I found this hard to swallow, both as a premise and in the writing. Some emotional transitions feel overwrought, especially when Thea flip-flops from, say, hope to misery within a single sentence, all of it told, none of it earned. That bothered me but was less pervasive than the trouble with her family life, which seems hermetically sealed beyond belief. Has she really never seen anyplace except the homestead? The Great Depression ravaged the South more than any other region of the United States, yet Thea has no sense of it. People still continue to get sick, so her father continues to collect his fees–or so the narrative says, as if they always had the money to pay. There are no shacks, no Hoovervilles, no pellagra, no summonses at midnight for dirt-poor patients who put off getting medical attention until they’re dying. There are no black people, either, or stories of violence, interracial or otherwise. The culture of the riding camp feels lived in and may reflect the time, but the story doesn’t quite feel Depression-era.

What’s true in Yonahlossee, however, is Thea’s hunger for love and acceptance, and how she goes about finding them, sometimes in forbidden ways.

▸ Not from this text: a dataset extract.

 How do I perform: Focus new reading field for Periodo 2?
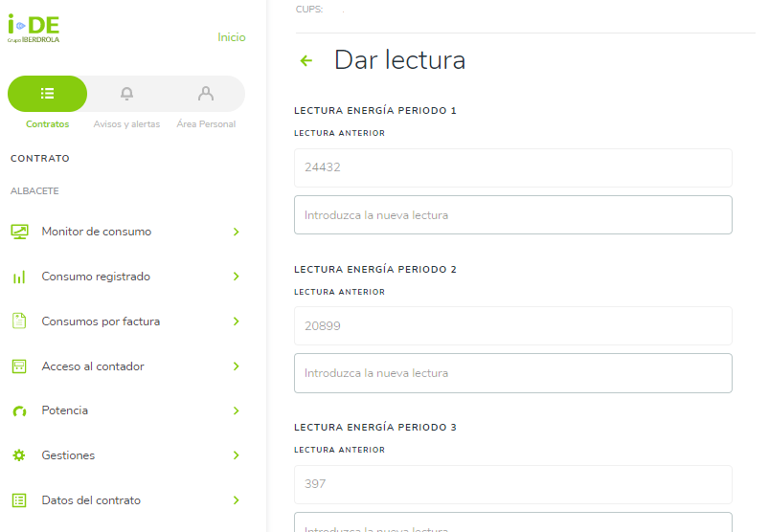click(x=512, y=373)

She also begins to question her family’s motives and behavior, realizing their dishonesty and selfishness, and, to some extent, how unfair they were to punish her. As the most sympathetic adult character in the book–significantly, from New England, not the South–tells her in confidence:


Parents never trust their children. I don’t know what happened exactly, and you don’t need to tell me. I believed for a long time that I had shamed my family. But it’s in a family’s best interest to make a child believe that.


This passage spoke loudly to me. What Thea does with this notion makes her story important enough to overlook narrative flaws or implausibilities.

Disclaimer: I obtained my reading copy of this book from the public library.